The video of the event is more than disturbing — and not just from the assault … Gabe reaching out to shake hands with a bigger boy who pulls or throws him into a wall, rendering him unconscious as he slumped to the floor. Nor is the most disturbing aspect of this tragedy, the school’s handling of the situation, labeled “inexplicable and inexcusable” in a recent Cincinnati Enquirer editorial.
No, the most disturbing behavior of all is Gabe’s classmates who, for seven long torturous minutes, walked past him going in or out of the bathroom, a few of whom stopped to stare or step over or even poke or prod Gabe with their feet — just to see if he’d move, I guess.
Those boys who passed by on the other side — yes, I’m reminded of the parable of the Good Samaritan — weren’t ignoring a stranger. They knew Gabe, they liked Gabe, yet they passed by on the other side. And those who did stop to poke him with their foot, getting no response, well, they’ve help write the new parable of the Uncaring Classmate within the larger theme of the Uncaring Culture.
Many readers will strongly disagree with my judging the behavior of eight-year-olds. But I believe that being eight does not exonerate.
In terms of suicide, children of that age may not comprehend the finality and permanence of death. But they surely know pain and being hurt and needing to summon an adult when another child is lying motionless on the floor.
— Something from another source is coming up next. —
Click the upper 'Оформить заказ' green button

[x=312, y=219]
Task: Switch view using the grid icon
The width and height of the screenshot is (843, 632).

Children do not grow up in vacuum. They learn from adults.
Nerve-gas bombs dropped on Syrian children? Another Islamic State beheading video? Mass murder and cremation of Syrian prisoners. Starvation in drought-stricken Africa and even in the streets of Venezuela?
Not my problem?
Remember Joseph Welch’s penetrating question at a Senate hearing: “Have you no sense of decency, sir?”
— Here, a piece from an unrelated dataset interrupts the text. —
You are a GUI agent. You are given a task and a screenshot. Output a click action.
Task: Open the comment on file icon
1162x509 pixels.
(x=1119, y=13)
So I ask today, “Have we no shame?” A dulled sense of shame or common decency goes hand in hand with a weakened importance of personal character and moral compass.
At larger levels — family, community, nation, such degrading of group morality and standards leads to lesser pride in a family’s, community’s, or nation’s reputation. One’s reputation used to be of central importance.
That was long ago.
Here’s a letter that Dan Hosbrook — who lived in Cincinnati and had been blind for years — received on his 80th birthday from his son in Indianapolis. The year was 1865.
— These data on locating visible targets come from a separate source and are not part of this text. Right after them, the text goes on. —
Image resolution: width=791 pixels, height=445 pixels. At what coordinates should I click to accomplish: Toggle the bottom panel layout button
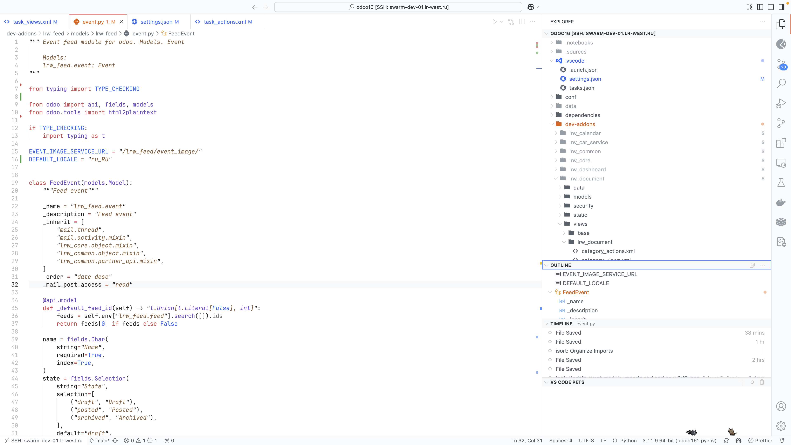coord(770,7)
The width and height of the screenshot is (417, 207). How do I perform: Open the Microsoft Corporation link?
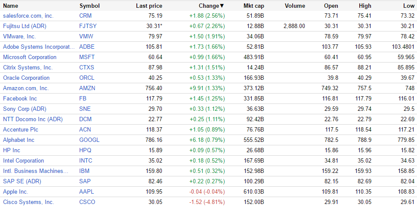[x=30, y=57]
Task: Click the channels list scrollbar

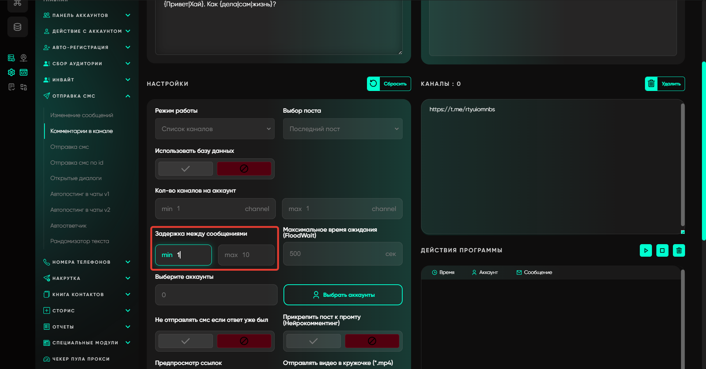Action: [x=682, y=166]
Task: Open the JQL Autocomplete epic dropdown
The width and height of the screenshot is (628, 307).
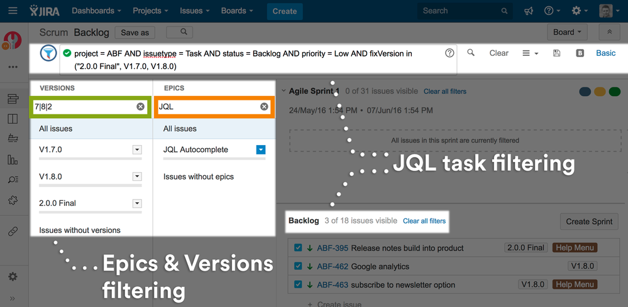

“Respected father, In looking over the list of your children, grandchildren, and great grandchildren, I believe there is not a drunkard or a swearer or a vagabond or a beggar in the catalogue, and I now pledge myself that none of my children ever shall be.”
Family pride? Moral compass? Pretty old-fashioned, eh?
Dan’s son clearly had pride in his family’s reputation. He would have been shamed had his son walked by another boy lying helpless and motionless. He would have cried had his son been the one who threw Gabe into the wall.
Simply put, we are now in an era of nudity, crudity, cussing, road rage, and walking by on the other side, an era when it’s harder to shame people into much of anything.
When’s the last time you blushed?
This increased callousness and abrasiveness at the local level is taking place within rapidly lowering national and global standards for human conduct. Genocide — or near-genocide — is occurring in some countries as well as mass starvation and displacement.
Will we walk by on the other side? Will America exert moral leadership on the world stage , and will we, as a culture and country and government, better behave ourselves?
And will we help children have strong reasons to live — and to live a life of caring for others?
If we can’t have the Ten Commandments in schools, let it be the Golden Rule: “Do unto others as you would have them do unto you.”